### EXERCISE BRIEF
Take the line containing "Select the Capture" and all lines after it to the end of the records, and output them exactly.
┌────────
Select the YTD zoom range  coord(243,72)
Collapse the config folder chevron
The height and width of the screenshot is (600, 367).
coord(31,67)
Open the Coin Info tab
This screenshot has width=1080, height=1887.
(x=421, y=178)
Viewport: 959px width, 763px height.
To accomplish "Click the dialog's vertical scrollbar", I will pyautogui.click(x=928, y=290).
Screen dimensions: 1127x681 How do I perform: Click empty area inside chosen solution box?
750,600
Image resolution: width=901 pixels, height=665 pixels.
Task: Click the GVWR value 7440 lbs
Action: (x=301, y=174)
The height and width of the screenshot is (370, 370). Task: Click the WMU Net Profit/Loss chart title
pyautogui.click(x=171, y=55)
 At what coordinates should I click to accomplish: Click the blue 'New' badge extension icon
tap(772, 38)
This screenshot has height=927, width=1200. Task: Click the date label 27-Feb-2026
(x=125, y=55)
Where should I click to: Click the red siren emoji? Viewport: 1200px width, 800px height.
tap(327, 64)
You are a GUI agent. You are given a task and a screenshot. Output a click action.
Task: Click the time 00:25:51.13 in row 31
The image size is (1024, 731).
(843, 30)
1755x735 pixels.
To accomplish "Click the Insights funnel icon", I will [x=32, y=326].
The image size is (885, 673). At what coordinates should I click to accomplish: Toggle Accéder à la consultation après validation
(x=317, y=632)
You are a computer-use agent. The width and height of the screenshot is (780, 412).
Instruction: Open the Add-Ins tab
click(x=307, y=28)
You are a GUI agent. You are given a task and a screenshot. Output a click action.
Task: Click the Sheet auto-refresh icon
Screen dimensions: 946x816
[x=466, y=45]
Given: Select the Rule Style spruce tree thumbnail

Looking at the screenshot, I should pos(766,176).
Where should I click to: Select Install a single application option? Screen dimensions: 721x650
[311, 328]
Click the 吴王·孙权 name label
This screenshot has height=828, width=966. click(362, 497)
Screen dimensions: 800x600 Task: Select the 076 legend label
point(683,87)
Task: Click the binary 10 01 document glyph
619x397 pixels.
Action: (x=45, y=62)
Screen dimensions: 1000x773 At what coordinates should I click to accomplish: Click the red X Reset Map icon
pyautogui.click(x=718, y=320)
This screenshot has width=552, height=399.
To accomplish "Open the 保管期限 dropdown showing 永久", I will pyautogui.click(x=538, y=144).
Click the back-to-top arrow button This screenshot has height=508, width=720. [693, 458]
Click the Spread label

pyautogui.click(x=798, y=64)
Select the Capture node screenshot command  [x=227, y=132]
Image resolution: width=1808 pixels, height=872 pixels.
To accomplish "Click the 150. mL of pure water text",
└────────
### FINISHED TASK
Select the Capture node screenshot command  [x=227, y=132]
Image resolution: width=1808 pixels, height=872 pixels.
To accomplish "Click the 150. mL of pure water text",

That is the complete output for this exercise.